Excel responsible for conversion errors on 20% of genetic scientific papers

When I read that 20% of all genetic scientific papers include erroneous data due to Excel conversion errors, I honestly thought the number would be higher.

I, admittedly, do not write scientific papers, but when I read that 20% of all genetic scientific papers include erroneous data due to Excel conversion errors I was taken aback. Not because there were so many errors, but because in my history with Excel, I would have expected quite a lot more. Excel is a powerful program that does have quite a lot of beneficial features and options. However, I generally start conversations about the program by saying that it loves to ruin data.

The scientists — as they are likely most comfortable doing — wrote a scientific paper on the phenomenon. You can read that document here, though it reads a lot like a scientific paper. The overall gist can be summed up with the paper’s Abstract, which reads:

The spreadsheet software Microsoft Excel, when used with default settings, is known to convert gene names to dates and floating-point numbers. A programmatic scan of leading genomics journals reveals that approximately one-fifth of papers with supplementary Excel gene lists contain erroneous gene name conversions.

• Data excerpts

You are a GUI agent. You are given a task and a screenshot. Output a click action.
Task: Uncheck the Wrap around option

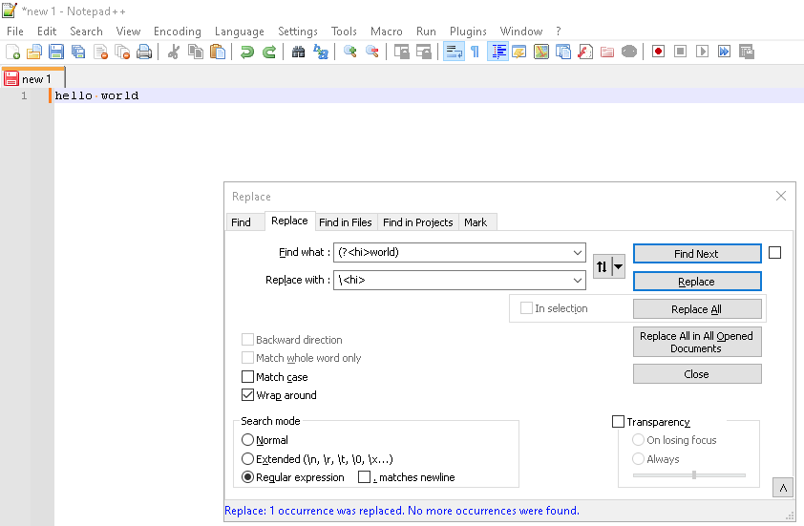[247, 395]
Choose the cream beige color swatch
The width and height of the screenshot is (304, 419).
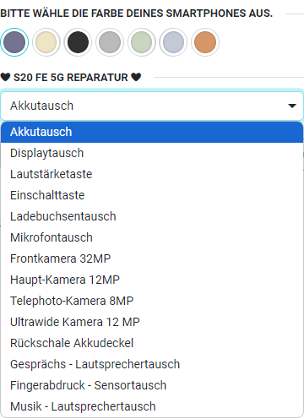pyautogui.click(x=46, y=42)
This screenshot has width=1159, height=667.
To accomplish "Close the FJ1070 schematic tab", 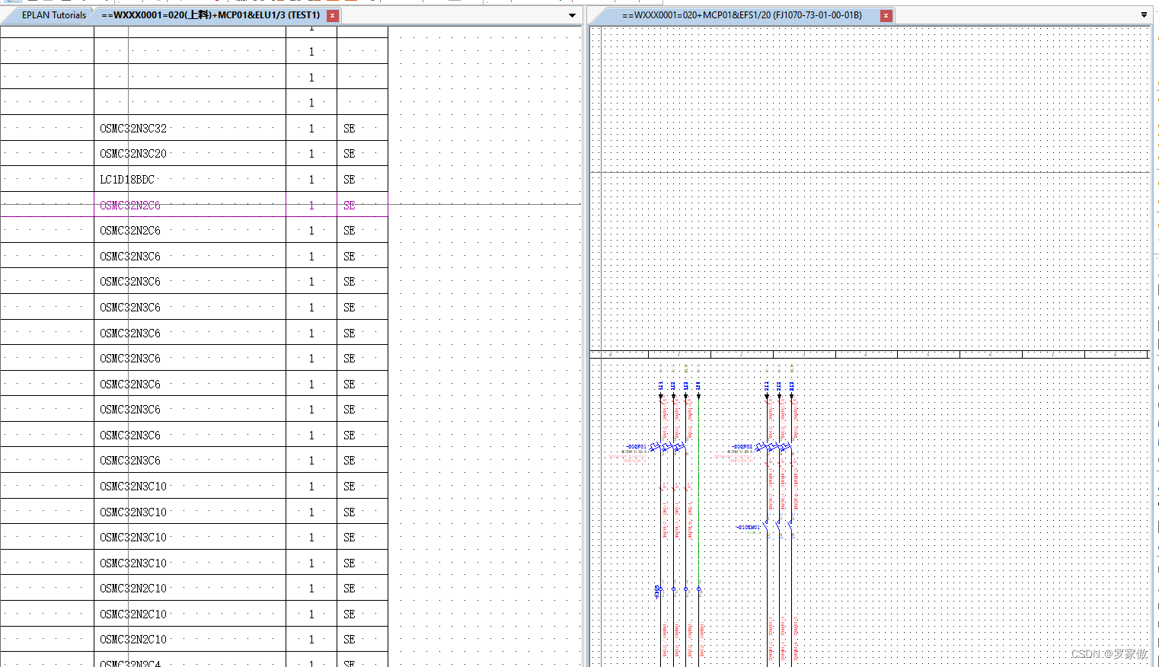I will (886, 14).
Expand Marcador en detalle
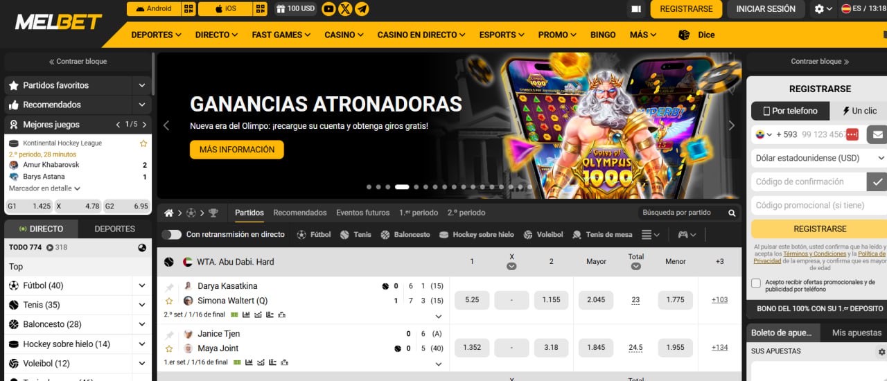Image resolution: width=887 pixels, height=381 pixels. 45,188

• Exercise instructions
**A)** Print the stretch of the Excel article from "The spreadsheet software" through "gene name conversions.", copying it word for word.
**B)** Using the Excel article, answer yes or no for each statement and quote the words that decide it: (i) The author writes scientific papers. (ii) The abstract says Excel with default settings converts gene names to dates and floating-point numbers. (iii) The author was taken aback because there were so many errors.
**C)** In the Excel article, why was the author taken aback by the 20% figure?

• Solution set
**A)**
The spreadsheet software Microsoft Excel, when used with default settings, is known to convert gene names to dates and floating-point numbers. A programmatic scan of leading genomics journals reveals that approximately one-fifth of papers with supplementary Excel gene lists contain erroneous gene name conversions.

**B)**
(i) No: "I, admittedly, do not write scientific papers"
(ii) Yes: "when used with default settings, is known to convert gene names to dates and floating-point numbers"
(iii) No: "Not because there were so many errors, but because in my history with Excel, I would have expected quite a lot more."

**C)** The author's own history with Excel had led them to expect far more than 20% of the papers to contain errors. They say they were surprised not because there were so many errors, but because they would have expected quite a lot more.